#### [STATED PROBLEM]
Copy out word for word the lines below, from the one containing "Open help using" through the one containing "Action: 836,546", both included.

#### [DATA TO PROCESS]
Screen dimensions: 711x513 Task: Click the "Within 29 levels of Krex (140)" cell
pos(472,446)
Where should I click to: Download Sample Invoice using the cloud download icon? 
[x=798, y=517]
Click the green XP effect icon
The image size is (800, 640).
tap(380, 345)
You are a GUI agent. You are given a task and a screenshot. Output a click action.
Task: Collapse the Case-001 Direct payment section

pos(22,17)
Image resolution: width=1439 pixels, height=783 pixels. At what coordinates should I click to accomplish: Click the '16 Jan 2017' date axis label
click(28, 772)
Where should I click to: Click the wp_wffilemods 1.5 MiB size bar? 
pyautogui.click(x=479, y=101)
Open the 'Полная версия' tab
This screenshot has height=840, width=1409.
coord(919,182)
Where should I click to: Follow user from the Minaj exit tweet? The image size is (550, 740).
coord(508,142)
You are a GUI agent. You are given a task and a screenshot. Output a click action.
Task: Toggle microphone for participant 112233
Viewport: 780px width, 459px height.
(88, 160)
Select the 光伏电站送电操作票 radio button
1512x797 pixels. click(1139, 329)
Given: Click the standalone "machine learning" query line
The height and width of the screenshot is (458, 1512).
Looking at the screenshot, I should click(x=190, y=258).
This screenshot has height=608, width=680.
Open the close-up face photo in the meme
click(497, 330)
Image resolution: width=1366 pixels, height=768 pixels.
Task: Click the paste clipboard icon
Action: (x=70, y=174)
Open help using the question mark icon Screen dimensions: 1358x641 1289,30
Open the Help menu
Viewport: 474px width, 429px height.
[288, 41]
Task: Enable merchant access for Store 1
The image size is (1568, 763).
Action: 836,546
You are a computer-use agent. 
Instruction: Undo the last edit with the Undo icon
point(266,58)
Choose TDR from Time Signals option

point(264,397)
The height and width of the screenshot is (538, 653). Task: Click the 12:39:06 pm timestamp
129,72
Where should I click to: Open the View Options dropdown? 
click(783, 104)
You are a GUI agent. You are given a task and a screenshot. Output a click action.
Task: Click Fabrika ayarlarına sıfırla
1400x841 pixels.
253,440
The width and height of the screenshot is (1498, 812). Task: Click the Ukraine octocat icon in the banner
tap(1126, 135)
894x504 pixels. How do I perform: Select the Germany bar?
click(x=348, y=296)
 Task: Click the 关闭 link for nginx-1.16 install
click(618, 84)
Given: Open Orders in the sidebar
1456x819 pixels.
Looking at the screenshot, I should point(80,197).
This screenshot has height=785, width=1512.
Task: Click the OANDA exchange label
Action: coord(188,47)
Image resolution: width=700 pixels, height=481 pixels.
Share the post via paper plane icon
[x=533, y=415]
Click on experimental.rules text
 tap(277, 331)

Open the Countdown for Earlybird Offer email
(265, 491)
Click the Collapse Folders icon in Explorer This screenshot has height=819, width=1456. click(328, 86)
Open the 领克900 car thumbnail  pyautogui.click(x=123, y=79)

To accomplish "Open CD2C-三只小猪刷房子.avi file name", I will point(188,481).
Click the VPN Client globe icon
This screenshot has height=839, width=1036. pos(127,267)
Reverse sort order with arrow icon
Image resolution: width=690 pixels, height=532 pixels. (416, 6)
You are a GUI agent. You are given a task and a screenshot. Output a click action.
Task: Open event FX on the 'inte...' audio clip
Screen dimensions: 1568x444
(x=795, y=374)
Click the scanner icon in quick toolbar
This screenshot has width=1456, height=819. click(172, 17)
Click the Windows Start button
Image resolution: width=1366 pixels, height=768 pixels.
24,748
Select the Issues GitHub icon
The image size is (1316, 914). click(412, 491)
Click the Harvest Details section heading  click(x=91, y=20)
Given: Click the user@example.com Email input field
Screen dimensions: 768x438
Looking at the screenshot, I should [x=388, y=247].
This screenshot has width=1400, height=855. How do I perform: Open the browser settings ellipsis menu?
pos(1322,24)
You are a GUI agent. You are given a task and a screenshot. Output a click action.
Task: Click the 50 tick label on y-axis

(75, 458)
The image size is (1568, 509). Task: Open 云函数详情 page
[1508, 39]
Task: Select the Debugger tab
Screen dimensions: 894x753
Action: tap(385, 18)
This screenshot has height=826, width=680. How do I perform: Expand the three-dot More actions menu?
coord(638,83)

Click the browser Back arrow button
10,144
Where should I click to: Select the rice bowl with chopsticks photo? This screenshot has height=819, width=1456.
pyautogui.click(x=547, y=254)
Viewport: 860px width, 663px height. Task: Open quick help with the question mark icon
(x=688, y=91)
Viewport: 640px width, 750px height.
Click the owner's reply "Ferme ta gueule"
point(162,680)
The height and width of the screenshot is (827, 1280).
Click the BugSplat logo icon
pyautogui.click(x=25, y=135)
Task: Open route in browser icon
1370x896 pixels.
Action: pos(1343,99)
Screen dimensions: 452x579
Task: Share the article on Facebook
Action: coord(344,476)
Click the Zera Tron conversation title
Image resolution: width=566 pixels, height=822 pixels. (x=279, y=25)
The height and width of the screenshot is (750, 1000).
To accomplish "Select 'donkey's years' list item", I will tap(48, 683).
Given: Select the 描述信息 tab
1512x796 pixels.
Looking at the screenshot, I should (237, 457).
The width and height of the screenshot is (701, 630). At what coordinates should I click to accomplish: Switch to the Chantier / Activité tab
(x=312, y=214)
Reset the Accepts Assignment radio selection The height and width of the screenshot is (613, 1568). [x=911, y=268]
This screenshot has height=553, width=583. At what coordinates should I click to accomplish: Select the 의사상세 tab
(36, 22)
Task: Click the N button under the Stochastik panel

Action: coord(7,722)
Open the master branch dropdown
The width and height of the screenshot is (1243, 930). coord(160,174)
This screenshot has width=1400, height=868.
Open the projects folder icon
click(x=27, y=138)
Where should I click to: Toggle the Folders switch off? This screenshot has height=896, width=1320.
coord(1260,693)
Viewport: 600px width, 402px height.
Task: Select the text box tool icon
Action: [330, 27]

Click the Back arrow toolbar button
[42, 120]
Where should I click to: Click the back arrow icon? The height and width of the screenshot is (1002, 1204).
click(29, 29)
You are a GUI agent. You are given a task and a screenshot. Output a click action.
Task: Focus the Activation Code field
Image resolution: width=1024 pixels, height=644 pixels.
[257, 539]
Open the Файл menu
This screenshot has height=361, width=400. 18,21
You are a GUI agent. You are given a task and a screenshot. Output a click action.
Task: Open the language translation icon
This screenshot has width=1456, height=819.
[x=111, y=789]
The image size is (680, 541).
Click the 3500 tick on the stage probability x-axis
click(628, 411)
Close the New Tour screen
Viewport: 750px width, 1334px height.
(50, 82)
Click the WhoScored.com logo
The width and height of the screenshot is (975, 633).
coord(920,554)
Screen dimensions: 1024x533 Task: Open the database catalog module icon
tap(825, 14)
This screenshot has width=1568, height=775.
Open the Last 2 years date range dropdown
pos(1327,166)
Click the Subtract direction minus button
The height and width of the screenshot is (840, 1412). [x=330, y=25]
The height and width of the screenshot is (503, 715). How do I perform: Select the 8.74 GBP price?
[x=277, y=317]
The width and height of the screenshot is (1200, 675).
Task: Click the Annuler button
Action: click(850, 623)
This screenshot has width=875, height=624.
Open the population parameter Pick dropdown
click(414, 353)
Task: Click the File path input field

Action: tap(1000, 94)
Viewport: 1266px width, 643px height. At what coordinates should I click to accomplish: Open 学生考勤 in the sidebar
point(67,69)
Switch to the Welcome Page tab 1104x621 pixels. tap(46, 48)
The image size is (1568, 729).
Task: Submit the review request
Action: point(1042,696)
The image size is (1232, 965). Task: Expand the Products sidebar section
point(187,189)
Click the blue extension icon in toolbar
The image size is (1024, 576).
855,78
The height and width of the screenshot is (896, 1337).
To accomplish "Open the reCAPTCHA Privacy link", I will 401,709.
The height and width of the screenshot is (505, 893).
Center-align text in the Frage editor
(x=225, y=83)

#### [OUTPUT BELOW]
Open help using the question mark icon Screen dimensions: 1358x641 1289,30
Open the Help menu
Viewport: 474px width, 429px height.
[288, 41]
Task: Enable merchant access for Store 1
The image size is (1568, 763).
Action: 836,546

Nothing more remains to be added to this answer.